|

Agentic Orchestration Part 2: Automating Dependency Updates

AI Agents

Claude

Dependency Management

Automation

In Part 1, we established our local ~/.claude architecture and the concept of chaining agents via structured Handoff Documents. Now, let’s put this into practice with our first concrete workflow: /orchestrate dependency-updates <repo>.

The dependency-updates Pipeline

When managing package updates across multiple repositories, dealing with hundreds of minor and patch bumps is exhausting. To automate this, we define the following workflow in our ~/.claude/commands/orchestrate.md file:

planner -> security-upgrader -> pr-creator

Let’s break down exactly what each agent does in this chain.

1. The Planner Agent

The planner (powered by the highly capable opus model) is the brain of the operation. Rather than just running a simple npm outdated, our planner is instructed to actively cross-reference three separate vulnerability sources via terminal commands:

# Source 1: Local pnpm audit
pnpm audit --json > audit-report.json

# Source 2: GitHub Dependabot alerts
gh api "/repos/${REPO}/dependabot/alerts" --jq '.[] | select(.state=="open")'

# Source 3: GitHub Advisory Database
gh api "/advisories" --field type=reviewed --field ecosystem=npm

It merges and deduplicates these reports, ensuring that even if a package isn’t caught by the local audit but exists in the GitHub Advisory Database, it gets flagged.

Crucially, it groups logical dependencies together and separates them by version jump. It creates two buckets: Minor/Patch updates go to the security-upgrader, and Major updates go to the major-upgrader. It then annotates the plan with the CVE and GHSA IDs:

## HANDOFF: planner -> security-upgrader
### Minor/Patch Upgrades
- flatted 3.2.0 -> 3.4.0 (HIGH, CVE-2024-XXXX, GHSA-xxxx-yyyy)
- semver 7.0.0 -> 7.6.3 (MODERATE, GHSA-aaaa-bbbb)

2. The Security Upgrader Agent

The security-upgrader receives the handoff and executes the plan. For each group of packages, it performs the upgrades sequentially:

  1. Runs pnpm add package@latest
  2. Executes the full validation gate: test -> format -> lint -> build.
  3. If all four pass, it moves to the next package group.

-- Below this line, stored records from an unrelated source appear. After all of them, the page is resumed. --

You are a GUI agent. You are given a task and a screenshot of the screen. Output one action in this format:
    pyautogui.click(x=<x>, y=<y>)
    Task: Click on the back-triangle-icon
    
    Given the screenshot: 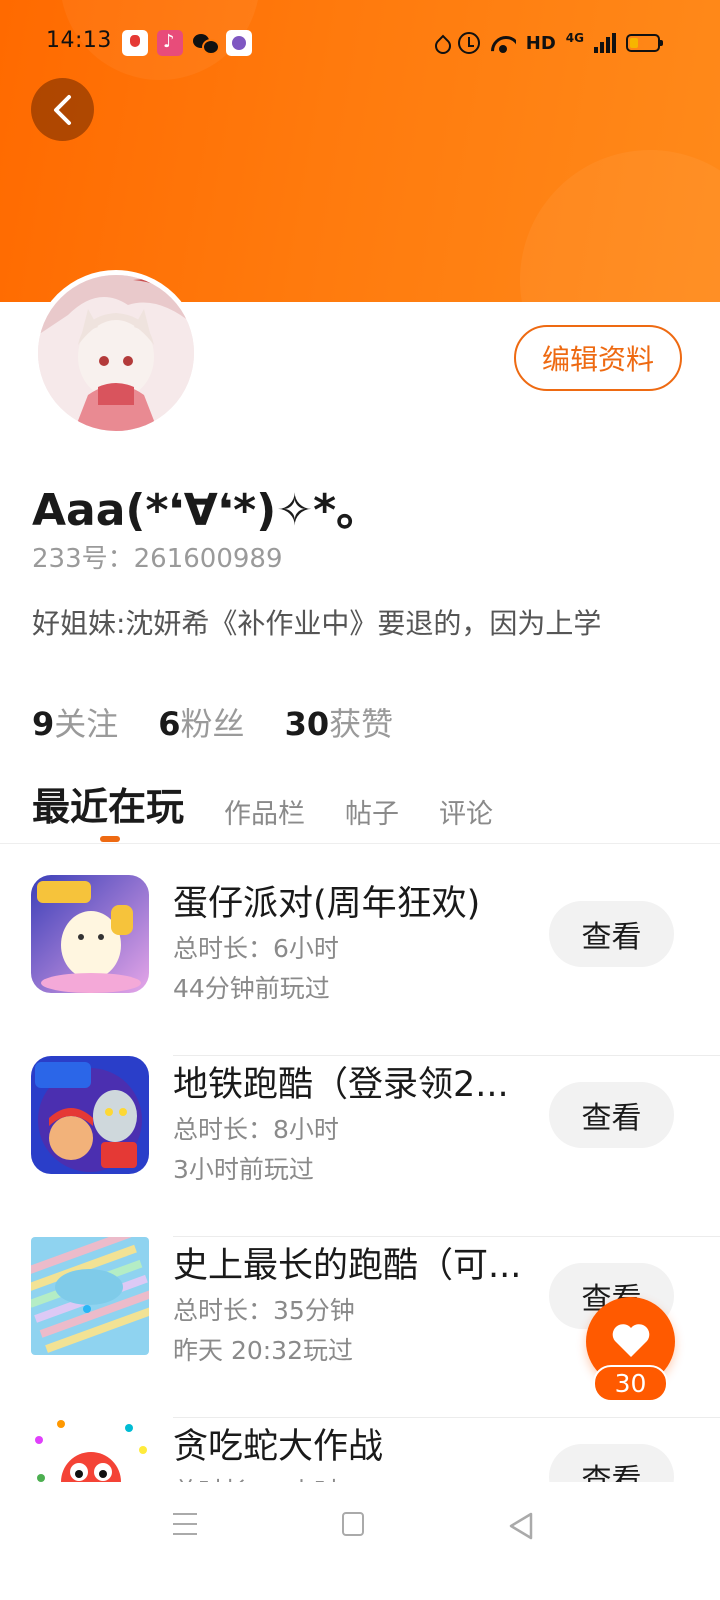 What is the action you would take?
    pyautogui.click(x=521, y=1526)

By running the full validation suite after every package bump, the agent guarantees that the codebase remains stable.

3. The PR Creator Agent

Once the security-upgrader successfully bumps all targeted dependencies, it hands off the final state to the pr-creator.

The pr-creator agent opens a GitHub Pull Request. It reads the repository’s PULL_REQUEST_TEMPLATE.md to format the description perfectly, listing all updated packages and confirming that the validation gate (test, lint, build) passed successfully.

The Beauty of the Chain

By separating concerns into planner, security-upgrader, and pr-creator, each agent has a single, highly focused prompt. The planner doesn’t need to know how to use the gh auth CLI tool, and the PR creator doesn’t need to know how to resolve pnpm conflicts.

In Part 3, we will tackle the much harder challenge: /orchestrate major-upgrade <repo>, where the agent must actually rewrite application code to survive breaking changes.

Keep pushing forward and savor every step of your coding journey.